Meeting the legitimate aspirations of many households for home ownership has traditionally been a key component of housing policy in Ireland. The Government's housing policy statement, Delivering Homes, Sustaining Communities, emphasised the Government's firm commitment to respond to the needs of households who face difficulty in resourcing home purchase on the open market. It remains Government policy that low-income earners be afforded the opportunity to purchase homes.

The incremental purchase scheme provides benefits both for the purchaser and the State. The scheme offers the earliest possible start on the path to home ownership for those willing and able to undertake a house purchase. It allows social housing tenants and persons who have an assessed housing need avail of attractive discounts, from 40% to 60% of the total cost of the house depending on income, to purchase a new home.

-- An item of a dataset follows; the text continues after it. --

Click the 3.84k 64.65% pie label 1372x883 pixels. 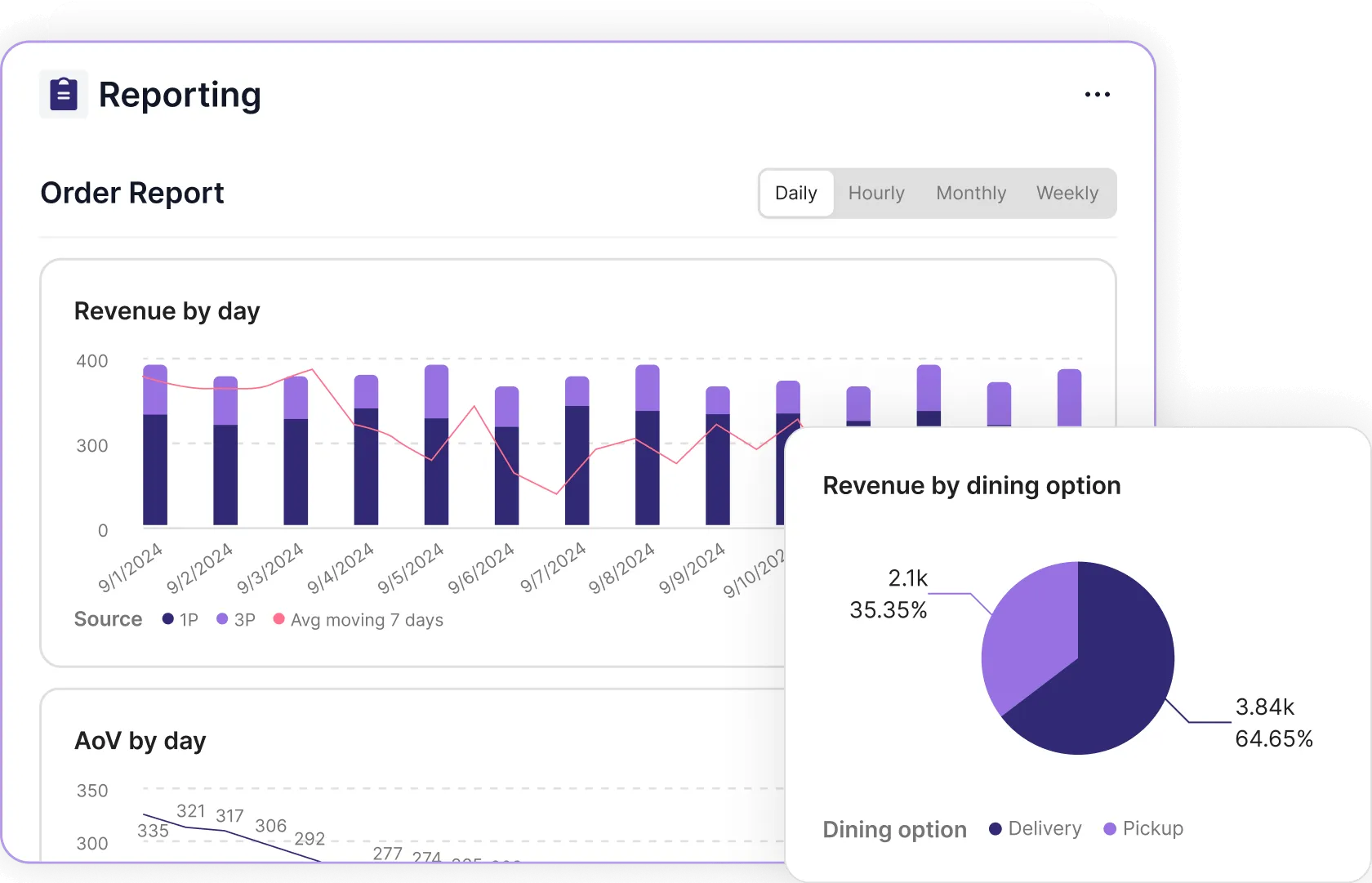pos(1272,723)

The scheme is also structured to make it attractive for people to put down long-term roots in the community and to commit to an area, thereby contributing to more stable and integrated communities. For the State the scheme reduces management and maintenance costs and facilitates recycling of capital funding to provide additional social housing.

In the present constrained environment the demand for tenant purchase is understandably low. The number of tenant purchase sales has dropped from 1,855 in 2006 to 161 last year. This will certainly affect the early take up of the Incremental Purchase Scheme, but I expect, as confidence returns, that the scheme will prove an important instrument of housing policy.

Finally, I wish to refer to the announcement in June 2010 of the intention to replace the existing tenant purchase arrangements with a new scheme based on incremental purchase principles. This will allow tenants to buy their existing homes as well as giving them the choice to purchase a new local authority dwelling. This change will require amending legislation.